**WORK TASK A**
Which model checkpoints does the Audio Flamingo Next page below recommend? List every one.
**WORK TASK B**
Quote the Audio Flamingo Next page below word for word, beginning at the words "NVIDIA's Audio Flamingo" and stopping after "in audio timestamps.".
**WORK TASK C**
Can you write what comes next in the Audio Flamingo Next page below, picking up after its final sentence?

STUDY TEXT START

Audio Flamingo Next: NVIDIA's Open Audio LLM

Choose AF-Next Variant by Task to Maximize Output Quality

NVIDIA's Audio Flamingo Next (AF-Next) handles general audio understanding across speech, environmental sounds, and music, processing 16kHz audio in 30-second chunks up to 1800 seconds (30 minutes). Select variants based on needs:

Task Type	Recommended Checkpoint	Key Strengths
QA, chat, ASR/AST, direct answers	`nvidia/audio-flamingo-next-hf` (Instruct)	Default for assistant-style responses.
Multi-step reasoning, timestamped evidence, long traces	`nvidia/audio-flamingo-next-think-hf` (Think)	Explicit reasoning chains grounded in audio timestamps.
Dense captions, timestamped breakdowns, descriptive outputs	`nvidia/audio-flamingo-next-captioner-hf` (Captioner)	Verbose scene descriptions and transcriptions.

Start with Instruct for most use cases; switch to Think for complex analysis requiring evidence traces, or Captioner for detailed summaries. Model excels in multi-turn chat but limits to non-commercial research; excludes streaming TTS/voice-to-voice from this audio-text-to-text release.

Limitations include struggles with very long audio fidelity, non-English dominance, and music identification accuracy—use Think/Captioner to mitigate via structured prompting.

STUDY TEXT END
INFORMATION SUPPLIED START

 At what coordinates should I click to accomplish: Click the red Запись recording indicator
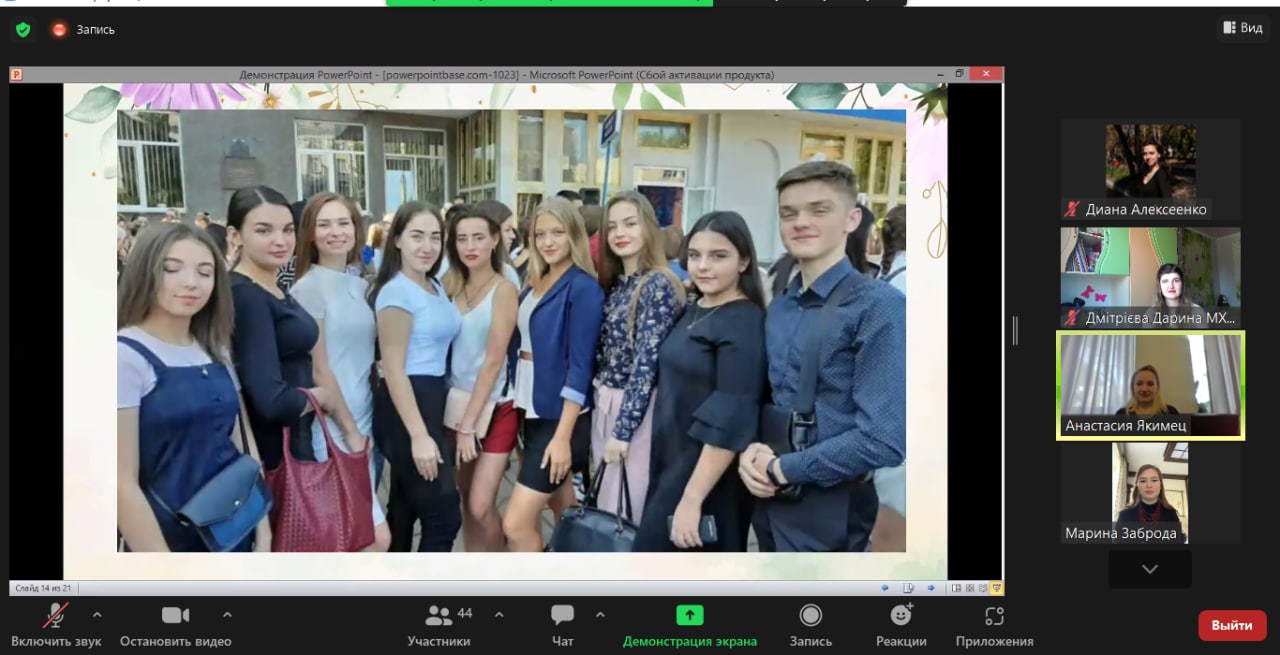(x=59, y=29)
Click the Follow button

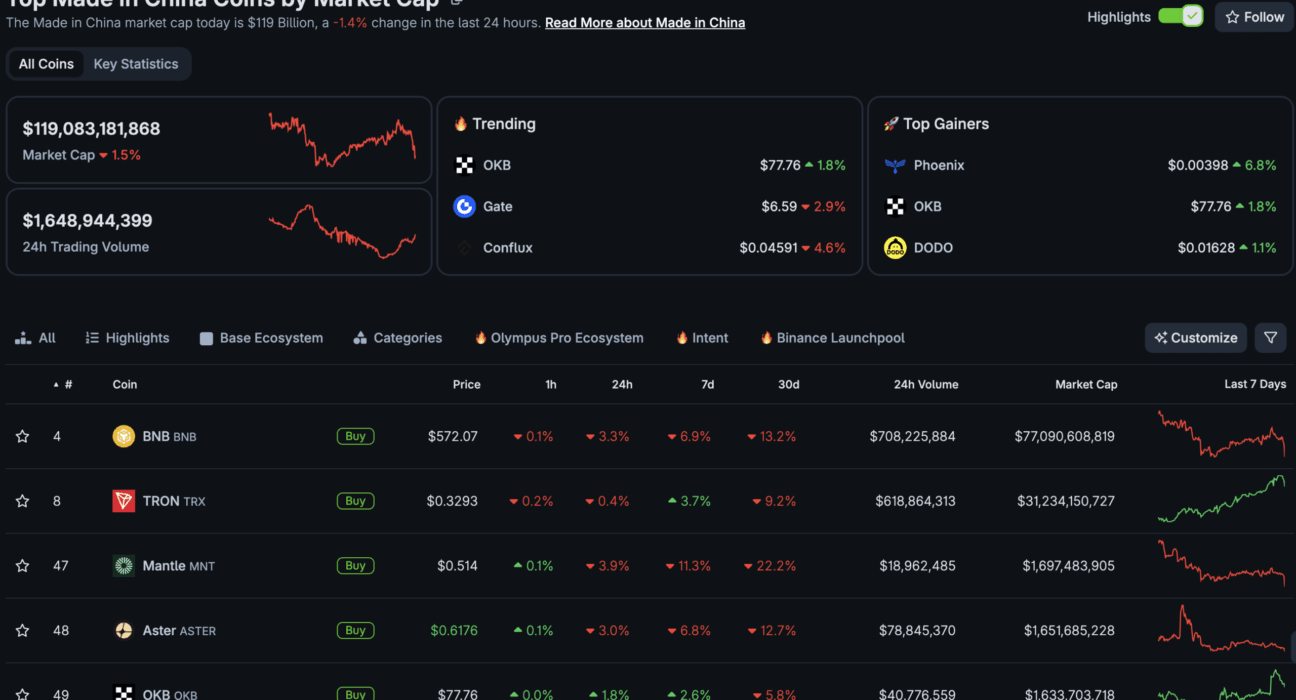coord(1254,17)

INFORMATION SUPPLIED END

**EXERCISE RESPONSE A**
- `nvidia/audio-flamingo-next-hf` (Instruct)
- `nvidia/audio-flamingo-next-think-hf` (Think)
- `nvidia/audio-flamingo-next-captioner-hf` (Captioner)

**EXERCISE RESPONSE B**
NVIDIA's Audio Flamingo Next (AF-Next) handles general audio understanding across speech, environmental sounds, and music, processing 16kHz audio in 30-second chunks up to 1800 seconds (30 minutes). Select variants based on needs:

Task Type	Recommended Checkpoint	Key Strengths
QA, chat, ASR/AST, direct answers	`nvidia/audio-flamingo-next-hf` (Instruct)	Default for assistant-style responses.
Multi-step reasoning, timestamped evidence, long traces	`nvidia/audio-flamingo-next-think-hf` (Think)	Explicit reasoning chains grounded in audio timestamps.

**EXERCISE RESPONSE C**
Prompt Precisely for ASR, Captioning, and QA Tasks

Craft prompts to unlock specific skills; always pair text instructions with audio inputs in chat format. Examples yield precise outputs:

ASR/ASR with diarization: "Transcribe the input speech." or "Transcribe the input audio. If multiple speakers are present, provide diarized transcripts with speaker labels. Speaker 1 ... Speaker 2 ..." (Instruct/Think).
Audio Captioning: Short: "Generate a caption for the input audio." Long: "Generate a detailed caption... transcribe all spoken content by all speakers precisely." (Captioner/Think).
Music Analysis: "Summarize the track with precision: mention its musical style, BPM, key, arrangement, production choices, and the emotions or story it conveys." (Captioner/Instruct/Think).
Lyrics: "Generate a lyrics transcription from the input song." (Instruct/Captioner/Think).
Translation: "Translate any speech you hear from <src_lang> into <tgt_lang>." (Instruct/Think).
Timestamped QA: "What precise description did the commentator use for the punch that ended the fight?" or multi-turn: Initial summary then "What happens right before the argument becomes heated?" (Instruct/Think).

Combine in conversations: Load audio path with text prompt, generate with max_new_tokens=1024, repetition_penalty=1.2. For multi-turn, append assistant/user roles sequentially.

Implement in 5 Lines with Transformers for Single/Multi-Turn Inference

Install: pip install --upgrade transformers accelerate. Load via:

import torch
from transformers import AutoModel, AutoProcessor
model_id = "nvidia/audio-flamingo-next-hf"
processor = AutoProcessor.from_pretrained(model_id)
model = AutoModel.from_pretrained(model_id, torch_dtype=torch.bfloat16, device_map="auto").eval()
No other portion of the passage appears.